# Article
========================
Colourblind

Welcome to Colourblind.

This is the personal web space of Tom Milsom. As much as possible everything is free (as in speech and as in beer).


Make text: Smaller Bigger

A Simple Python Web Crawler

Posted by Tom on 31/03/2011 21:51:25

More code doodlin' in Python. A web crawler this time.

   1:   import sys
   2:   import httplib
   3:   import urlparse
   4:   from BeautifulSoup import BeautifulSoup
   5:   
   6:   class Crawler:
   7:       def __init__(self, host, root, depth, handler):
   8:           self._host = host
   9:           self._root = root
  10:           self._depth = depth
  11:           self._handler = handler
  12:           self._visited = []
  13:           self._connection = httplib.HTTPConnection(host)
  14:   
  15:       def run(self):
  16:           self._run(self._root, '', 0)
  17:   
  18:       def _run(self, url, parentUrl, currentDepth):
  19:           # is some clown is using absolute URLs for internal links?
  20:           url = url.replace('http://' + self._host, '')
  21:           # bail if we're running too deep
  22:           if self._depth > 0 and currentDepth > self._depth:
  23:               return
  24:           # bail if it's a manky URL
  25:           if ':' in url or url[0].startswith('#'):
  26:               return
  27:   
  28:           # normalise relative urls
  29:           if url[0] != '/':
  30:               index = parentUrl.rfind('/')
  31:               if index > -1:
  32:                   url = parentUrl[:index] + '/' + url
  33:               else:
  34:                   url = '/' + url
  35:   
  36:           # bail if we've already visited this page
  37:           if url in self._visited:
  38:               return
  39:   
  40:           page = Page(self._connection, url)
  41:           self._handler(page)
  42:           self._visited.append(url)
========================
# Given material
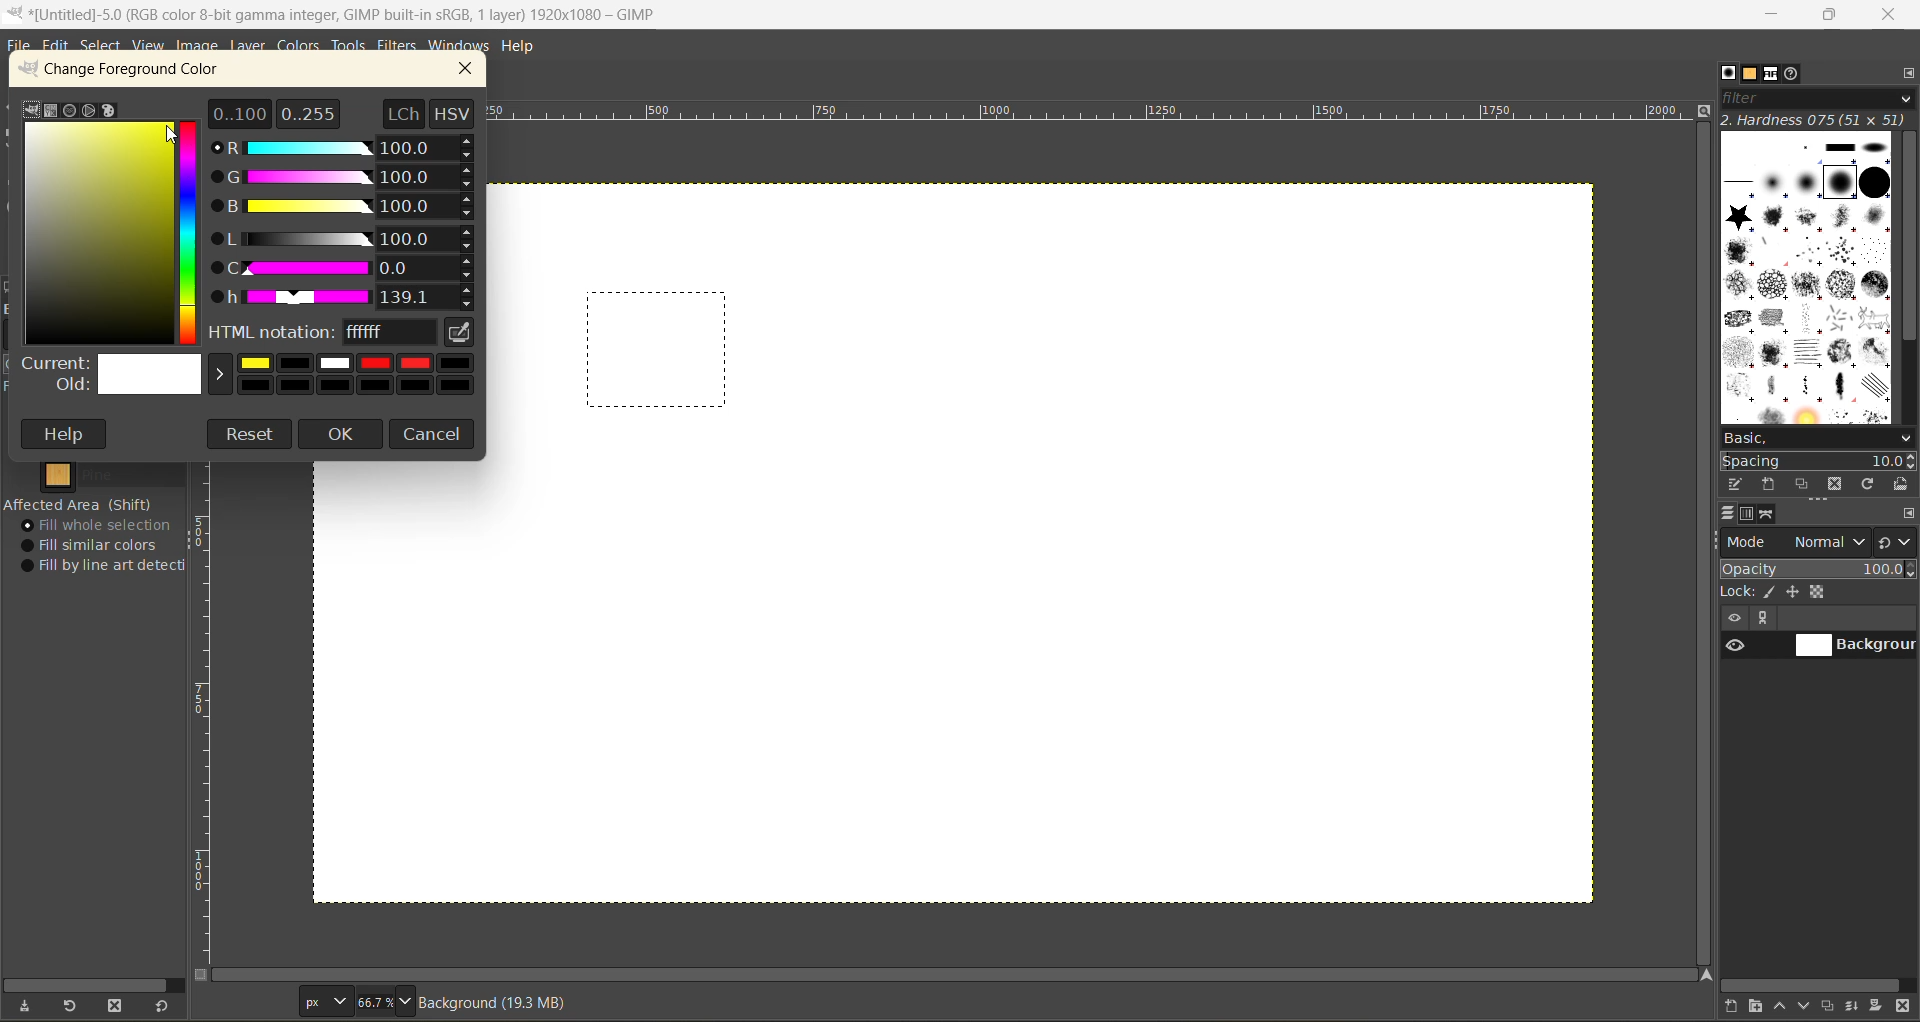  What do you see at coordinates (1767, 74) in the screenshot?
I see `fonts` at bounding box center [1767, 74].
========================
# What this exercise asks
a) According to the Python web crawler post, which module supplies the HTTP connection the crawler opens to the host?
b) Please explain, using the web crawler post, why the crawler removes 'http://' plus the host name from each URL before doing anything else.
c) Extend the Python web crawler code in the blog post, picking up right after its final line.

# Responses to the exercise
a) httplib, through httplib.HTTPConnection(host).

b) The code comment says some sites use absolute URLs for internal links. Stripping 'http://' and the host turns such a link into a path on the same site, so it is handled like any other internal link.

c)
  43:   
  44:           map(self._run, page.urls, [url] * len(page.urls), [currentDepth + 1] * len(page.urls))
  45:   
  46:   class Page:
  47:       def __init__(self, connection, url):
  48:           self.url = url
  49:           self.urls = []
  50:           self.inputs = []
  51:   
  52:           # get a list of querystring key
  53:           querystring = urlparse.urlparse(url).query
  54:           self.querystring_params = [part.split('=')[0] for part in querystring.split('&')]
  55:   
  56:           connection.connect()
  57:           connection.request('GET', url, headers = {'User-Agent': 'Colourblind Crawler 0.1'})
  58:           response = connection.getresponse()
  59:   
  60:           self.statusCode = response.status
  61:           if self.statusCode != 200:
  62:               # handle redirects (location probably isn't relevant to all of them)
  63:               if self.statusCode >= 300 and self.statusCode < 400:
  64:                   self.urls.append(response.getheader('Location'))
  65:   
  66:           # if it's HTML, parse the sucker
  67:           if 'text/html' in response.getheader('Content-Type'):
  68:               soup = BeautifulSoup(response.read(), fromEncoding='utf-8')
  69:               links = soup('a')
  70:               # grab all the hrefs and remove any blanks
  71:               self.urls.extend(filter(lambda x: x != None, map(lambda x: x.get('href'), links)))
  72:               self.inputs.extend(soup('input'))
  73:               self.inputs.extend(soup('select'))
  74:               self.inputs.extend(soup('textarea'))
  75:   
  76:           connection.close()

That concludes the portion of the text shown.